El asunto de fondo no recae en un elemento que le ganó el miedo o la necesidad de justificar la mesada que les da el crimen organizado para cuidarse ya sea de los halcones o de integrantes de otro cártel al que domina la zona.
Por ello, “la equivocación” no para resguardar a la ciudadanía de delincuentes sino para cuidar la plaza de los grupos delincuenciales. Esa es la misma película en Acatlán, Tierra Blanca, Tres valles, Cosolapa y muchos municipios más, un lugar considera tierra de nadie sin que años después ninguna autoridad ponga orden.
Según informes de Inteligencia y de las propias autoridades federales el 62 por ciento de las corporaciones policiacas municipales o estatales se encuentran infiltradas por el narcotráfico.
Por eso, castigar a un policía no será suficiente para devolver la paz y la confianza a la población.
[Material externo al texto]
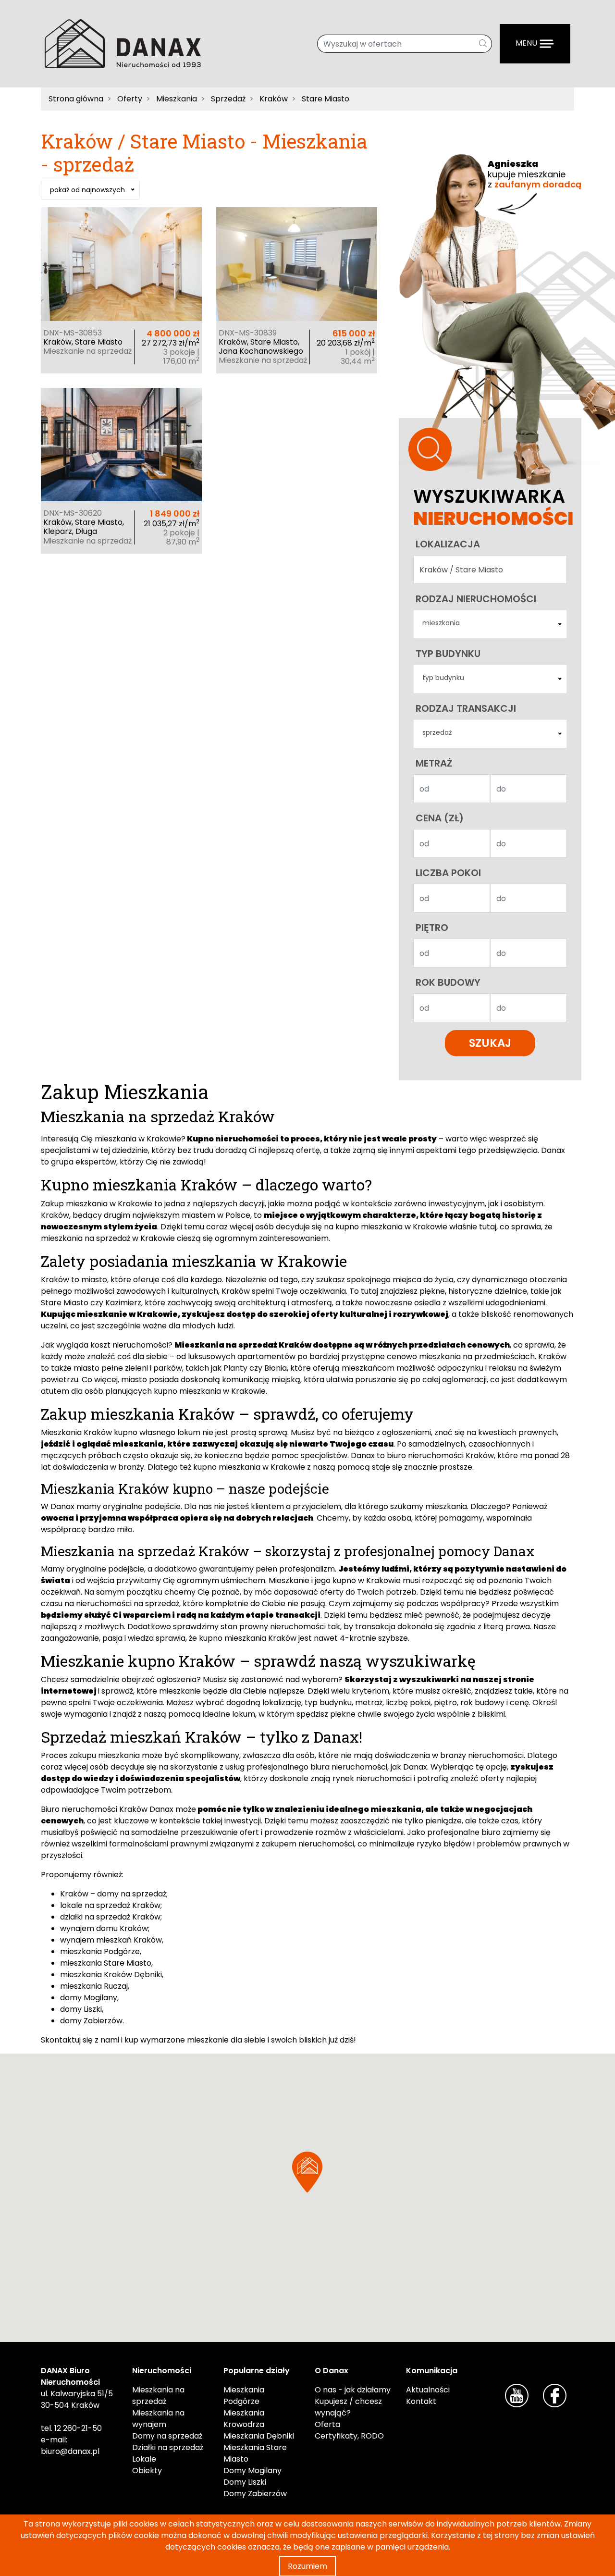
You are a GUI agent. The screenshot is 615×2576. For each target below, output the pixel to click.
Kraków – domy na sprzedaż (113, 1893)
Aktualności (428, 2389)
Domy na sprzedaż (167, 2435)
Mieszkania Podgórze (243, 2395)
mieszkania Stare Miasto (105, 1963)
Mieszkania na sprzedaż (158, 2395)
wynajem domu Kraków (104, 1928)
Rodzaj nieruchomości (476, 599)
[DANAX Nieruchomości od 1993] (123, 43)
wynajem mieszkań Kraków (111, 1939)
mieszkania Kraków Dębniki (111, 1974)
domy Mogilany (88, 1997)
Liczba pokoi (448, 872)
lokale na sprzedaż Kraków (110, 1905)
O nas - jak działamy (353, 2389)
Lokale (144, 2459)
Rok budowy (448, 982)
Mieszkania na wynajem (158, 2418)
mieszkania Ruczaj (94, 1986)
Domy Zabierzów (255, 2493)
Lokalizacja (448, 544)
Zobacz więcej (121, 279)
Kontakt (421, 2401)
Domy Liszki (244, 2482)
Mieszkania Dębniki (258, 2435)
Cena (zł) (440, 818)
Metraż (434, 763)
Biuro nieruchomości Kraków (94, 1809)
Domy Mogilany (252, 2470)
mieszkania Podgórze (100, 1951)
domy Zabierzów (91, 2020)
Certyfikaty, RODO (349, 2435)
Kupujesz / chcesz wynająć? (348, 2407)
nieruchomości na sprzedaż (127, 1603)
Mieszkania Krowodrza (243, 2418)
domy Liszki (81, 2009)
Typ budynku (448, 653)
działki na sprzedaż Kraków (110, 1916)
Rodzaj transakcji (466, 708)
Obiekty (147, 2470)
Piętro (432, 927)
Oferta (327, 2424)
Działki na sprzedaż (167, 2447)
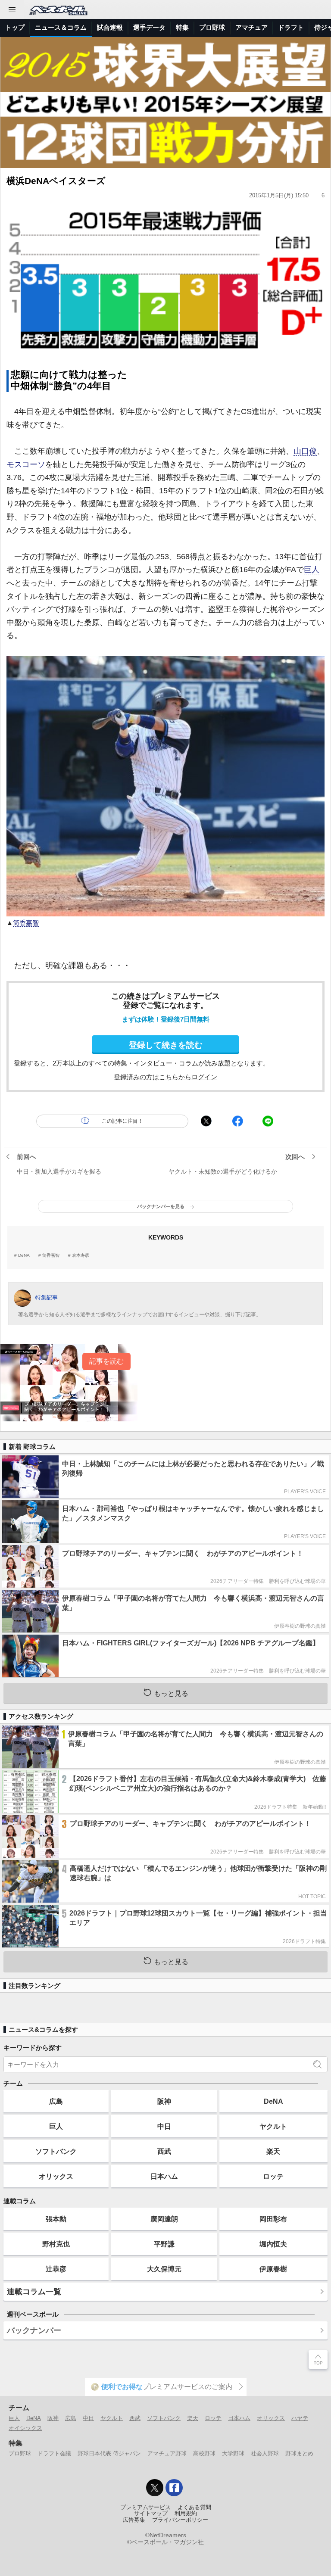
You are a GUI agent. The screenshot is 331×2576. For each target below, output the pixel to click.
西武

Menos para sanar lo irreparable en la vida de una familia que al igual que muchas más, ha sido destrozada.
Ojalá la muerte de Alexander de 16 años sirva para hacer algo más que eso. Y no sea un ridículo y una simulación de las autoridades y los gobiernos aplicando la justicia, cuando el problema de raíz es mayor y de fondo.
Ojalá también que en Veracruz se pongan las barbas a remojar y no haya otros Alexander.